问答题
去美国访问的人经常带回报告说,大多数美国人对他们友善、好客、乐于助人。公平地说,人们对加拿大和加拿大人也有这样的评论。最好应该视其为北美普遍存在的现象。当然也有例外,在美国,心胸狭隘的官员、举止粗鲁的招待及缺乏教养的出租车司机也并不罕见。但由于人们常得出上述结论,那就值得议论一番了。
在过去很长一段时间,在美国很多地方,旅行者的到来对沉闷的生活有着调节作用。那时人们居住相距遥远,沉闷、孤寂是普遍存在的问题。陌生人和旅行者很受欢迎,能给他们带来消遣娱乐,同时还带来了外部世界的消息。
拓荒者面对的严酷生活现实也促成这一好客传统。独自旅行时,如果没有了食物,受了伤或生了病,通常只能向最近的小屋或村落求助。对旅行者来说,这不是选择的问题,对当地来说,这也并非出于要行善的一时冲动。它反映了日常生活的严酷性:如果你不接纳他,那他再找不到别人了。请记住,没准儿哪天你也会面临相同的处境。
现在有了不少慈善组织,专门帮助疲惫不堪的旅行者。但是对陌生人友好的老传统在美国仍盛行不衰,尤其是在远离旅游热线的小城镇。“我刚转了一圈,同这个美国人聊了聊,时间不长,他就请我到他家吃饭——真是不可思议。”在来美国的游客中碰到过这类事的人不在少数,但对此并非都能正确理解。许多美国人随意表现出来的友好态度不应看作表面应付或故作姿态,应当视为世界发展形成的一种文化传统。
同任何发达国家一样,所有美国人的社会交往都要受制于一整套复杂的文化特征、信念和习俗。当然,会讲一种语言并不意味着就明白该语言的社会与文化模式,不能正确“诠释”文化意义的旅行者经常得出错误的结论。比如,美国人嘴里的“朋友”,其文化内涵可能与旅行者母语中的“朋友”所指及文化内涵大相径庭。要想分清称呼“朋友”是出自好客的习俗还是出自个人兴趣,只靠在公共汽车上的萍水相逢是不够的。但是,友善是许多美国人大力推崇的美德,他们希望邻人与陌生人也会如此。
【正确答案】
【答案解析】A report consistently brought back by visitors to the US is how friendly, courteous, and helpful most Americans were to them. To be fair, this observation is also frequently made of Canada and Canadians, and should best be considered North American. There are, of course, exceptions. Small minded officials, rude waiters, and ill-mannered taxi drivers are hardly unknown in the US Yet it is an observation made so frequently that it deserves comment.

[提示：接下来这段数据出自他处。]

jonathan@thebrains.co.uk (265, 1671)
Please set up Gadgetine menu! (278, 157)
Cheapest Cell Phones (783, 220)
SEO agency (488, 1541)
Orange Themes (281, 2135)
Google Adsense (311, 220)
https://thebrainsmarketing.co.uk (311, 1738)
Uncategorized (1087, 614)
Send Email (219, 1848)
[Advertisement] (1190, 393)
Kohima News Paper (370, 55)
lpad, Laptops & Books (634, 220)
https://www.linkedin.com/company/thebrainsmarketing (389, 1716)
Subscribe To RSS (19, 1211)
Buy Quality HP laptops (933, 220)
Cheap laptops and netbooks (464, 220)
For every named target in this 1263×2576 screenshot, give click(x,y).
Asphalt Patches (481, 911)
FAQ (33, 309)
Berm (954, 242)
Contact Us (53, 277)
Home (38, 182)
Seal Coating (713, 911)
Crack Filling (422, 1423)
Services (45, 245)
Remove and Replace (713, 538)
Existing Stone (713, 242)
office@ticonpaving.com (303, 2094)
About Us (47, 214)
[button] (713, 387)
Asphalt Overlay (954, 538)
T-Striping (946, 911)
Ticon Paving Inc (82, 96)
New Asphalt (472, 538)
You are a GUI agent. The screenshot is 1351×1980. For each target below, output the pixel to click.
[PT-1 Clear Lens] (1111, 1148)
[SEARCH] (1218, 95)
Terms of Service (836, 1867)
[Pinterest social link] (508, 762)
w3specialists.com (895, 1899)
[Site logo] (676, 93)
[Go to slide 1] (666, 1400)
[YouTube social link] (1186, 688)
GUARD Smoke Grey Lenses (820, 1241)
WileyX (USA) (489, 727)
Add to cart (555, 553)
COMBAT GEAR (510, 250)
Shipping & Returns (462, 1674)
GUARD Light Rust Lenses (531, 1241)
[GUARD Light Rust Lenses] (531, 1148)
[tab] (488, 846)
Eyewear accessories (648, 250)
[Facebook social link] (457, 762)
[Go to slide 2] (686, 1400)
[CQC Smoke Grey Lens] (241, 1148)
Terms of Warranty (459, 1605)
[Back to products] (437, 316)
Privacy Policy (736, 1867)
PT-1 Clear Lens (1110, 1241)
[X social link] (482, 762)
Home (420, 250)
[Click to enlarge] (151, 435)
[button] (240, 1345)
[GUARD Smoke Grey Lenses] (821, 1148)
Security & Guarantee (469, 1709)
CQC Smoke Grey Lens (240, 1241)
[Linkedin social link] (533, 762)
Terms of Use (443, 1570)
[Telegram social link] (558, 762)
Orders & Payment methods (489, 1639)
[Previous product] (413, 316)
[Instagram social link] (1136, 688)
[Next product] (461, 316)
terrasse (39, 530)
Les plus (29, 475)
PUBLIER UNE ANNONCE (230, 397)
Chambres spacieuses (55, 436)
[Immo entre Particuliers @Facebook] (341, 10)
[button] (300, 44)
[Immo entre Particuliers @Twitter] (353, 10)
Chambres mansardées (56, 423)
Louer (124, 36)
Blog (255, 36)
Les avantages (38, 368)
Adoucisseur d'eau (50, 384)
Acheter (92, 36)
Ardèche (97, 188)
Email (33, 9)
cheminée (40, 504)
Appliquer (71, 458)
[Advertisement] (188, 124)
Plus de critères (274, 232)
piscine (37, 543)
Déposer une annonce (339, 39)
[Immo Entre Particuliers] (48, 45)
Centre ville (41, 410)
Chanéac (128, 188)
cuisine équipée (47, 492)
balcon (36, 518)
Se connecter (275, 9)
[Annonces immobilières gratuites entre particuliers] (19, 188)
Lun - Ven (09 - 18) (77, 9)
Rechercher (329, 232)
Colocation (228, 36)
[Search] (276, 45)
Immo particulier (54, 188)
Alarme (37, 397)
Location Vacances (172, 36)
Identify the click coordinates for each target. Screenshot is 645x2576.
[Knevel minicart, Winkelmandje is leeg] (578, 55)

For a long period of time and in many parts of the country, a traveler was a welcome break in an otherwise dull existence. Dullness and loneliness were common problems of the families who generally lived distant from one another. Strangers and travelers were welcome sources of diversion, and brought news of the outside world.
The harsh realities of the frontier also shaped this tradition of hospitality. Someone traveling alone, if hungry, injured or ill, often had nowhere to turn except to the nearest cabin or settlement. It was not a matter of choice for the traveler or merely a charitable impulse on the part of the settlers. It reflected the harshness of daily life: if you didn"t take in the stranger and take care of him, there was no one else who would. And someday, remember, you might be in the same situation.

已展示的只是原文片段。